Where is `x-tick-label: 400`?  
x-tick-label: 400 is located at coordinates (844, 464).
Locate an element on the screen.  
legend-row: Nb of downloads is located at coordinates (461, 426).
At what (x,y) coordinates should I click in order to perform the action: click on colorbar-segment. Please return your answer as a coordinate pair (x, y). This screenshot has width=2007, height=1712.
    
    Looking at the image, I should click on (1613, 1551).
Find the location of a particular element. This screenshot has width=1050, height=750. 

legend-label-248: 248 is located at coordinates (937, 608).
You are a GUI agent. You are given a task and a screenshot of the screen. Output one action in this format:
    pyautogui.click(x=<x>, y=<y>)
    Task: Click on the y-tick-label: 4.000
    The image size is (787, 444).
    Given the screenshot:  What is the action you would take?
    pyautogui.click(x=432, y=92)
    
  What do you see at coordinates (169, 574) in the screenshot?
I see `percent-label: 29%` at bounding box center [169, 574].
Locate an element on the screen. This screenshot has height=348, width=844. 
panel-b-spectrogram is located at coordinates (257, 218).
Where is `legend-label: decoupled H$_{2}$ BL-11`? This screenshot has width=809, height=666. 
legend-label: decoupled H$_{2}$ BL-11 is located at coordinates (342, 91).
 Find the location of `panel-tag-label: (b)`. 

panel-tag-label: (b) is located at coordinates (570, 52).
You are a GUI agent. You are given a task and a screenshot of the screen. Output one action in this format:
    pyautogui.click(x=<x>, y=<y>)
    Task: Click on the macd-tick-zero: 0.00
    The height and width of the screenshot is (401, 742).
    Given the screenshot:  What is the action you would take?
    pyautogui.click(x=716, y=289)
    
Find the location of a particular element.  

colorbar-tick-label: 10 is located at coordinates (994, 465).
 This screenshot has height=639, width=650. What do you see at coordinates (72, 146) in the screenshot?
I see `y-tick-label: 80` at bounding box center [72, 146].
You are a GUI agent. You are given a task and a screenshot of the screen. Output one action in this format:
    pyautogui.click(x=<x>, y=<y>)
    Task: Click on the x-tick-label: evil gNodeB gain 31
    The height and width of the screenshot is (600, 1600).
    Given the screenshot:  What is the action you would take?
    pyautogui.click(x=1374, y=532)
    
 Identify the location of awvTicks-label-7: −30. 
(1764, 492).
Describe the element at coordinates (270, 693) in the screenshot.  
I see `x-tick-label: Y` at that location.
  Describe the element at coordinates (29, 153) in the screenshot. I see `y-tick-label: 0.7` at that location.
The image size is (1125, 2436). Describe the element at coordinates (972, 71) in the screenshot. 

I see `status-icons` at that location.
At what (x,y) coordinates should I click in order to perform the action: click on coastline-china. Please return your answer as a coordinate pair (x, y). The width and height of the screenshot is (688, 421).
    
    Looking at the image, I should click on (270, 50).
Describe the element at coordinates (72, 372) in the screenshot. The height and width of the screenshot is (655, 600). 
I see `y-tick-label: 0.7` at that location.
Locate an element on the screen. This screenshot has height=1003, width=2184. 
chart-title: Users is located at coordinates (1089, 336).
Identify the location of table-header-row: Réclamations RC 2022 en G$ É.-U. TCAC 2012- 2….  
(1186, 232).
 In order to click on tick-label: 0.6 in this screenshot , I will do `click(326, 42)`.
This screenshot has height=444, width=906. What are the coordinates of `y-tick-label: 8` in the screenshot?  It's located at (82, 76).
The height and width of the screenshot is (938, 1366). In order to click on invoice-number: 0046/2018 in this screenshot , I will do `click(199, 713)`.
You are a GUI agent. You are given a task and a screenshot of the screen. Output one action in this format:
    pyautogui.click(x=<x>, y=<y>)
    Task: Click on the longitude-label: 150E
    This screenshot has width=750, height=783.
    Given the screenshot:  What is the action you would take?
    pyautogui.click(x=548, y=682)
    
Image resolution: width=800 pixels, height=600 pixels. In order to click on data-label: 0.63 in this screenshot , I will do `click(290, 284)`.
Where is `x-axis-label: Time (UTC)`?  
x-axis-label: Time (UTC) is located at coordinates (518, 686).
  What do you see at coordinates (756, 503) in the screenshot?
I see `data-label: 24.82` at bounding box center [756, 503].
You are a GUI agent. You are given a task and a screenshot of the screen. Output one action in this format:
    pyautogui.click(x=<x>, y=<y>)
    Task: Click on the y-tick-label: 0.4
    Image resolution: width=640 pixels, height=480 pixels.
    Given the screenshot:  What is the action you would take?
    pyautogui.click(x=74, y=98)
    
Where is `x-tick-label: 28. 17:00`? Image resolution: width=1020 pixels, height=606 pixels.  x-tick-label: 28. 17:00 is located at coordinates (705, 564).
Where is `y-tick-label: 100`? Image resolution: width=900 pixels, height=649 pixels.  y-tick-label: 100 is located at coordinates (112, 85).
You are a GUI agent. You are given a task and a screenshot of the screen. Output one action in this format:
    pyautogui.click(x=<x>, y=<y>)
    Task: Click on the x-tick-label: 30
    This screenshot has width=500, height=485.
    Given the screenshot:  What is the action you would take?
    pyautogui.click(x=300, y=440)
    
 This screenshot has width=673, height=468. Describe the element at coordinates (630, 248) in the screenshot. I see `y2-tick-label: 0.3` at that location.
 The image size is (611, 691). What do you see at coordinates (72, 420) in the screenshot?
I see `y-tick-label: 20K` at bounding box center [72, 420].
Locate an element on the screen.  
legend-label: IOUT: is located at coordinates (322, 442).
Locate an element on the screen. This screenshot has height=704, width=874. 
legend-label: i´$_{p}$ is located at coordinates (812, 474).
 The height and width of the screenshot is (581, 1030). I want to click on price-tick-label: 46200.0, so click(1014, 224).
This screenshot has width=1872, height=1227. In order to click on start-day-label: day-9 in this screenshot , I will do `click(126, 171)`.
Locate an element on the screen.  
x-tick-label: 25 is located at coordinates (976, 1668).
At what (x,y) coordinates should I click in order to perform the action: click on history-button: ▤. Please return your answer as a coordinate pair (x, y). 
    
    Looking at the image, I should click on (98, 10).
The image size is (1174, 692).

--------------------------------

Present every line of the records above as a Markdown table with the columns Row and Text. Number the rows in order, and leave out blank lines.

| Row | Text |
|---|---|
| 1 | Where is `x-tick-label: 400`?   |
| 2 | x-tick-label: 400 is located at coordinates (844, 464). |
| 3 | Locate an element on the screen.   |
| 4 | legend-row: Nb of downloads is located at coordinates (461, 426). |
| 5 | At what (x,y) coordinates should I click in order to perform the action: click on colorbar-segment. Please return your answer as a coordinate pair (x, y). This screenshot has width=2007, height=1712. |
| 6 |     Looking at the image, I should click on (1613, 1551). |
| 7 | Find the location of a particular element. This screenshot has width=1050, height=750.  |
| 8 | legend-label-248: 248 is located at coordinates (937, 608). |
| 9 | You are a GUI agent. You are given a task and a screenshot of the screen. Output one action in this format: |
| 10 |     pyautogui.click(x=<x>, y=<y>) |
| 11 |     Task: Click on the y-tick-label: 4.000 |
| 12 |     The image size is (787, 444). |
| 13 |     Given the screenshot:  What is the action you would take? |
| 14 |     pyautogui.click(x=432, y=92) |
| 15 |   What do you see at coordinates (169, 574) in the screenshot? |
| 16 | I see `percent-label: 29%` at bounding box center [169, 574]. |
| 17 | Locate an element on the screen. This screenshot has height=348, width=844.  |
| 18 | panel-b-spectrogram is located at coordinates (257, 218). |
| 19 | Where is `legend-label: decoupled H$_{2}$ BL-11`? This screenshot has width=809, height=666.  |
| 20 | legend-label: decoupled H$_{2}$ BL-11 is located at coordinates (342, 91). |
| 21 |  Find the location of `panel-tag-label: (b)`.  |
| 22 | panel-tag-label: (b) is located at coordinates (570, 52). |
| 23 | You are a GUI agent. You are given a task and a screenshot of the screen. Output one action in this format: |
| 24 |     pyautogui.click(x=<x>, y=<y>) |
| 25 |     Task: Click on the macd-tick-zero: 0.00 |
| 26 |     The height and width of the screenshot is (401, 742). |
| 27 |     Given the screenshot:  What is the action you would take? |
| 28 |     pyautogui.click(x=716, y=289) |
| 29 | Find the location of a particular element.   |
| 30 | colorbar-tick-label: 10 is located at coordinates (994, 465). |
| 31 |  This screenshot has height=639, width=650. What do you see at coordinates (72, 146) in the screenshot? |
| 32 | I see `y-tick-label: 80` at bounding box center [72, 146]. |
| 33 | You are a GUI agent. You are given a task and a screenshot of the screen. Output one action in this format: |
| 34 |     pyautogui.click(x=<x>, y=<y>) |
| 35 |     Task: Click on the x-tick-label: evil gNodeB gain 31 |
| 36 |     The height and width of the screenshot is (600, 1600). |
| 37 |     Given the screenshot:  What is the action you would take? |
| 38 |     pyautogui.click(x=1374, y=532) |
| 39 |  Identify the location of awvTicks-label-7: −30.  |
| 40 | (1764, 492). |
| 41 | Describe the element at coordinates (270, 693) in the screenshot.   |
| 42 | I see `x-tick-label: Y` at that location. |
| 43 |   Describe the element at coordinates (29, 153) in the screenshot. I see `y-tick-label: 0.7` at that location. |
| 44 | The image size is (1125, 2436). Describe the element at coordinates (972, 71) in the screenshot.  |
| 45 | I see `status-icons` at that location. |
| 46 | At what (x,y) coordinates should I click in order to perform the action: click on coastline-china. Please return your answer as a coordinate pair (x, y). The width and height of the screenshot is (688, 421). |
| 47 |     Looking at the image, I should click on (270, 50). |
| 48 | Describe the element at coordinates (72, 372) in the screenshot. The height and width of the screenshot is (655, 600).  |
| 49 | I see `y-tick-label: 0.7` at that location. |
| 50 | Locate an element on the screen. This screenshot has height=1003, width=2184.  |
| 51 | chart-title: Users is located at coordinates (1089, 336). |
| 52 | Identify the location of table-header-row: Réclamations RC 2022 en G$ É.-U. TCAC 2012- 2….   |
| 53 | (1186, 232). |
| 54 |  In order to click on tick-label: 0.6 in this screenshot , I will do `click(326, 42)`. |
| 55 | This screenshot has height=444, width=906. What are the coordinates of `y-tick-label: 8` in the screenshot?  It's located at (82, 76). |
| 56 | The height and width of the screenshot is (938, 1366). In order to click on invoice-number: 0046/2018 in this screenshot , I will do `click(199, 713)`. |
| 57 | You are a GUI agent. You are given a task and a screenshot of the screen. Output one action in this format: |
| 58 |     pyautogui.click(x=<x>, y=<y>) |
| 59 |     Task: Click on the longitude-label: 150E |
| 60 |     This screenshot has width=750, height=783. |
| 61 |     Given the screenshot:  What is the action you would take? |
| 62 |     pyautogui.click(x=548, y=682) |
| 63 | Image resolution: width=800 pixels, height=600 pixels. In order to click on data-label: 0.63 in this screenshot , I will do `click(290, 284)`. |
| 64 | Where is `x-axis-label: Time (UTC)`?   |
| 65 | x-axis-label: Time (UTC) is located at coordinates (518, 686). |
| 66 |   What do you see at coordinates (756, 503) in the screenshot? |
| 67 | I see `data-label: 24.82` at bounding box center [756, 503]. |
| 68 | You are a GUI agent. You are given a task and a screenshot of the screen. Output one action in this format: |
| 69 |     pyautogui.click(x=<x>, y=<y>) |
| 70 |     Task: Click on the y-tick-label: 0.4 |
| 71 |     Image resolution: width=640 pixels, height=480 pixels. |
| 72 |     Given the screenshot:  What is the action you would take? |
| 73 |     pyautogui.click(x=74, y=98) |
| 74 | Where is `x-tick-label: 28. 17:00`? Image resolution: width=1020 pixels, height=606 pixels.  x-tick-label: 28. 17:00 is located at coordinates (705, 564). |
| 75 | Where is `y-tick-label: 100`? Image resolution: width=900 pixels, height=649 pixels.  y-tick-label: 100 is located at coordinates (112, 85). |
| 76 | You are a GUI agent. You are given a task and a screenshot of the screen. Output one action in this format: |
| 77 |     pyautogui.click(x=<x>, y=<y>) |
| 78 |     Task: Click on the x-tick-label: 30 |
| 79 |     This screenshot has width=500, height=485. |
| 80 |     Given the screenshot:  What is the action you would take? |
| 81 |     pyautogui.click(x=300, y=440) |
| 82 |  This screenshot has width=673, height=468. Describe the element at coordinates (630, 248) in the screenshot. I see `y2-tick-label: 0.3` at that location. |
| 83 |  The image size is (611, 691). What do you see at coordinates (72, 420) in the screenshot? |
| 84 | I see `y-tick-label: 20K` at bounding box center [72, 420]. |
| 85 | Locate an element on the screen.   |
| 86 | legend-label: IOUT: is located at coordinates (322, 442). |
| 87 | Locate an element on the screen. This screenshot has height=704, width=874.  |
| 88 | legend-label: i´$_{p}$ is located at coordinates (812, 474). |
| 89 |  The height and width of the screenshot is (581, 1030). I want to click on price-tick-label: 46200.0, so click(1014, 224). |
| 90 | This screenshot has width=1872, height=1227. In order to click on start-day-label: day-9 in this screenshot , I will do `click(126, 171)`. |
| 91 | Locate an element on the screen.   |
| 92 | x-tick-label: 25 is located at coordinates (976, 1668). |
| 93 | At what (x,y) coordinates should I click in order to perform the action: click on history-button: ▤. Please return your answer as a coordinate pair (x, y).  |
| 94 |     Looking at the image, I should click on (98, 10). |
| 95 | The image size is (1174, 692). |